Não é preciso pensar muito para concluir que o que foi dito sobre o uso abusivo de bebidas alcoólicas aplica-se igualmente ao uso de drogas, pesadas ou leves, lícitas ou ilícitas. Elas também privam do uso da razão e também expõem ao risco de cometer todo tipo de pecado; portanto, o seu consumo é um pecado grave em si mesmo. Há uma diferença, porém: as bebidas alcoólicas podem ser consumidas com moderação e sem pecado. Em contrapartida, as drogas não admitem consumo moderado, porque têm sempre o efeito de alterar a razão, e por isso o seu uso é sempre pecaminoso.
Quanto à comida, é óbvio que hoje se cometem mais pecados veniais de gula do que no passado, pela simples razão de que há mais oportunidades para isso. Quando a comida era um bem mais caro e difícil de obter, era menos provável que as pessoas comessem em excesso. Hoje, em contrapartida, nas sociedades ocidentais (e, frequentemente, também nas outras), até mesmo os mais pobres podem exagerar na comida, como atesta a epidemia de obesidade que assola o mundo moderno.
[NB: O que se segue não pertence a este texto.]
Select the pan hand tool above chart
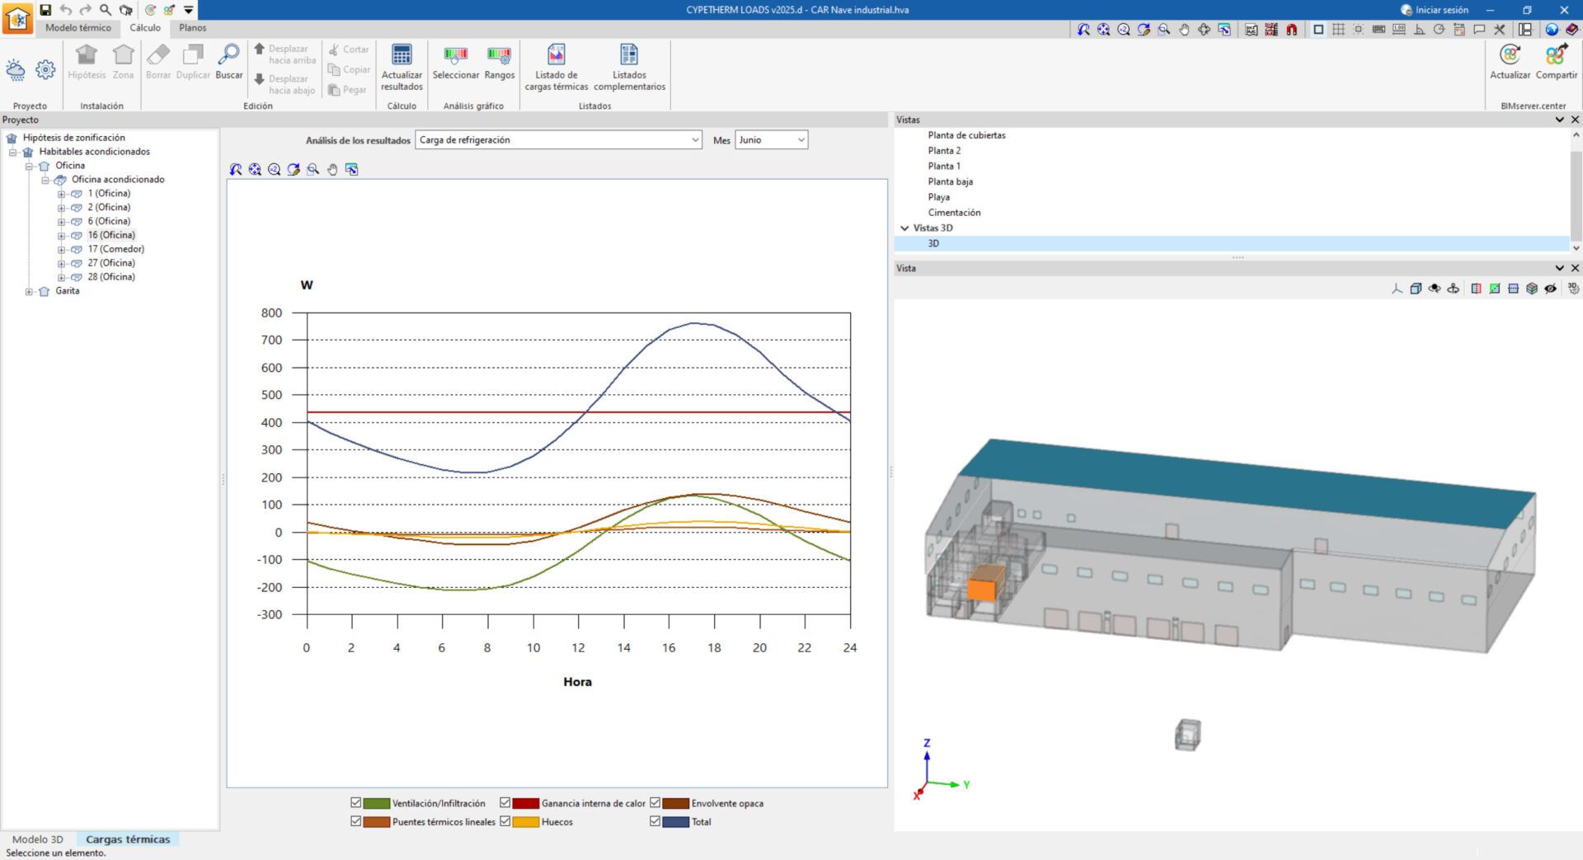The image size is (1583, 860). 332,170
Falando dos pecados graves e esquecidos da gula, que é o tema que nos ocupa, é preciso salientar que o homem moderno tem uma tendência para substituir a moral pela medicina, de modo que prefere pensar em termos médicos que em termos de culpa ou responsabilidade. Apesar disso (ou precisamente por isso), na pregação é preciso lembrar que comportamentos como a anorexia e a bulimia não são meras doenças, mas, na medida em que não anulam completamente a vontade, constituem também pecados graves contra a temperança. Comer em excesso ou não comer o suficiente a ponto de prejudicar gravemente a saúde é pecado grave e, quando o interessado está consciente disso e o faz voluntariamente, comete pecado mortal, que requer arrependimento, confissão e conversão — não apenas tratamento médico.
Além disso, mesmo quando a vontade chega a um ponto em que é completamente anulada, as origens dessa situação geralmente residem em pecados objetivamente graves contra a temperança, seja por excesso (gula) ou por defeito, às vezes atenuados subjetivamente por diversas circunstâncias difíceis. Não há nada de estranho nisso, pois é algo comum a todos os vícios, que tendem a anular a vontade como consequência da repetição de atos maus, mas continuam sendo pecaminosos porque essa repetição original era culpável. O mesmo acontece com o alcoolismo ou a dependência de drogas, que muitas vezes são justificados como simples “problemas médicos”, mas que moralmente são pecaminosos porque tiveram origem passível de culpa devido à repetição de atos de gula gravemente maus.
Não podemos deixar de falar sobre essas coisas. O cristianismo é a boa-nova de que Jesus Cristo nos liberta do pecado e da morte. No entanto, para que possamos nos beneficiar desta boa notícia, e até mesmo para que possamos compreendê-la, é necessário reconhecer os nossos próprios pecados. Negar a existência de alguns pecados, e omiti-los na pregação e na catequese, é a maneira mais segura de garantir que os cristãos permanecerão por toda a vida mergulhados neles, sem que possam desfrutar da verdadeira liberdade dos filhos de Deus.